_Problem requirements_: Transcribe each of the following rows verbatim, keeping every line as it stands.

Click-target data
start
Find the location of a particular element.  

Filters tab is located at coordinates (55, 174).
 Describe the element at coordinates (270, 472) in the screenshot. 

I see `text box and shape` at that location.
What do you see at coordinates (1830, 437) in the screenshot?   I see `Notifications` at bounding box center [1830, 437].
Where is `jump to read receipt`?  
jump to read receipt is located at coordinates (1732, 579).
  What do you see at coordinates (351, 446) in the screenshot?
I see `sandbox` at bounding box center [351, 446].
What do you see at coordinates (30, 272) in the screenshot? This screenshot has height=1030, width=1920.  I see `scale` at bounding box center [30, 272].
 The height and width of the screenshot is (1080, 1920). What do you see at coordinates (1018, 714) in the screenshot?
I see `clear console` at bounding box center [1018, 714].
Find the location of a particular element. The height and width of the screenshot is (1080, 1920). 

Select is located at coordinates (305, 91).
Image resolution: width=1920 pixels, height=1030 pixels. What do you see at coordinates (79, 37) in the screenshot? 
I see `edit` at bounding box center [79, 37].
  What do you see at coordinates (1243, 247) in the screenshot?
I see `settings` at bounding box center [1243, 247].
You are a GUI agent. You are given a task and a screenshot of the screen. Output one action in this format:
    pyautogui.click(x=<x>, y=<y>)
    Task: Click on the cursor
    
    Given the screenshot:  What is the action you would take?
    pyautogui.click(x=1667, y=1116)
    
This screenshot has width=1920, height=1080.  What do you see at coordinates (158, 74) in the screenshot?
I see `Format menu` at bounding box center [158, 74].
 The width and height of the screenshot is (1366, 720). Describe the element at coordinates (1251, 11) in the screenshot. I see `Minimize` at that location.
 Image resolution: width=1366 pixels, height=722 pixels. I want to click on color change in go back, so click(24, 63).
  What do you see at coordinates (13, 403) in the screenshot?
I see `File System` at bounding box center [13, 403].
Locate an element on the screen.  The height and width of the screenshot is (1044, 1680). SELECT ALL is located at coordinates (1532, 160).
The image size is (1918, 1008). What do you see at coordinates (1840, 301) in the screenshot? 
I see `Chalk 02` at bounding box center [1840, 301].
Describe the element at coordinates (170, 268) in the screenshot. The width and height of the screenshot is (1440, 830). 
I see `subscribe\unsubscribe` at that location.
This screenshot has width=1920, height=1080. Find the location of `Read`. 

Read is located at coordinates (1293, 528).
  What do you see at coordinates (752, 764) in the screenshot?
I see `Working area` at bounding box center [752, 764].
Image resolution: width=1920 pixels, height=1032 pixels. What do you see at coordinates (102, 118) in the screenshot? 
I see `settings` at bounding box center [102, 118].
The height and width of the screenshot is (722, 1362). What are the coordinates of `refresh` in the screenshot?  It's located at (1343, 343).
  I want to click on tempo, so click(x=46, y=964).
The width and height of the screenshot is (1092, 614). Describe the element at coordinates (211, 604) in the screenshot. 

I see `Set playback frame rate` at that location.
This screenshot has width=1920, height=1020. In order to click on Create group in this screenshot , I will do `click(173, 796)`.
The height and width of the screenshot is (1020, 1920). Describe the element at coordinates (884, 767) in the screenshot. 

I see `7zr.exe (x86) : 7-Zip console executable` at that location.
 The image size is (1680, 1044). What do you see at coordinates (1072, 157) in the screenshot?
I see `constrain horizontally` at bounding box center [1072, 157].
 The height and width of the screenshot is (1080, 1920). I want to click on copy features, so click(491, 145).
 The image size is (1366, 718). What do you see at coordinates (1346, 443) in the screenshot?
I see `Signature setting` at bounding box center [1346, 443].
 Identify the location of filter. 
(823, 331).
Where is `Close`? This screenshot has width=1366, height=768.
end
_Finished task_:
Find the location of a particular element.  

Filters tab is located at coordinates (55, 174).
 Describe the element at coordinates (270, 472) in the screenshot. 

I see `text box and shape` at that location.
What do you see at coordinates (1830, 437) in the screenshot?   I see `Notifications` at bounding box center [1830, 437].
Where is `jump to read receipt`?  
jump to read receipt is located at coordinates (1732, 579).
  What do you see at coordinates (351, 446) in the screenshot?
I see `sandbox` at bounding box center [351, 446].
What do you see at coordinates (30, 272) in the screenshot? This screenshot has height=1030, width=1920.  I see `scale` at bounding box center [30, 272].
 The height and width of the screenshot is (1080, 1920). What do you see at coordinates (1018, 714) in the screenshot?
I see `clear console` at bounding box center [1018, 714].
Find the location of a particular element. The height and width of the screenshot is (1080, 1920). 

Select is located at coordinates (305, 91).
Image resolution: width=1920 pixels, height=1030 pixels. What do you see at coordinates (79, 37) in the screenshot? 
I see `edit` at bounding box center [79, 37].
  What do you see at coordinates (1243, 247) in the screenshot?
I see `settings` at bounding box center [1243, 247].
You are a GUI agent. You are given a task and a screenshot of the screen. Output one action in this format:
    pyautogui.click(x=<x>, y=<y>)
    Task: Click on the cursor
    
    Given the screenshot:  What is the action you would take?
    pyautogui.click(x=1667, y=1116)
    
This screenshot has width=1920, height=1080.  What do you see at coordinates (158, 74) in the screenshot?
I see `Format menu` at bounding box center [158, 74].
 The width and height of the screenshot is (1366, 720). Describe the element at coordinates (1251, 11) in the screenshot. I see `Minimize` at that location.
 Image resolution: width=1366 pixels, height=722 pixels. I want to click on color change in go back, so click(24, 63).
  What do you see at coordinates (13, 403) in the screenshot?
I see `File System` at bounding box center [13, 403].
Locate an element on the screen.  The height and width of the screenshot is (1044, 1680). SELECT ALL is located at coordinates (1532, 160).
The image size is (1918, 1008). What do you see at coordinates (1840, 301) in the screenshot? 
I see `Chalk 02` at bounding box center [1840, 301].
Describe the element at coordinates (170, 268) in the screenshot. The width and height of the screenshot is (1440, 830). 
I see `subscribe\unsubscribe` at that location.
This screenshot has width=1920, height=1080. Find the location of `Read`. 

Read is located at coordinates (1293, 528).
  What do you see at coordinates (752, 764) in the screenshot?
I see `Working area` at bounding box center [752, 764].
Image resolution: width=1920 pixels, height=1032 pixels. What do you see at coordinates (102, 118) in the screenshot? 
I see `settings` at bounding box center [102, 118].
The height and width of the screenshot is (722, 1362). What are the coordinates of `refresh` in the screenshot?  It's located at (1343, 343).
  I want to click on tempo, so click(x=46, y=964).
The width and height of the screenshot is (1092, 614). Describe the element at coordinates (211, 604) in the screenshot. 

I see `Set playback frame rate` at that location.
This screenshot has width=1920, height=1020. In order to click on Create group in this screenshot , I will do `click(173, 796)`.
The height and width of the screenshot is (1020, 1920). Describe the element at coordinates (884, 767) in the screenshot. 

I see `7zr.exe (x86) : 7-Zip console executable` at that location.
 The image size is (1680, 1044). What do you see at coordinates (1072, 157) in the screenshot?
I see `constrain horizontally` at bounding box center [1072, 157].
 The height and width of the screenshot is (1080, 1920). I want to click on copy features, so click(491, 145).
 The image size is (1366, 718). What do you see at coordinates (1346, 443) in the screenshot?
I see `Signature setting` at bounding box center [1346, 443].
 Identify the location of filter. 
(823, 331).
Where is `Close`? This screenshot has width=1366, height=768.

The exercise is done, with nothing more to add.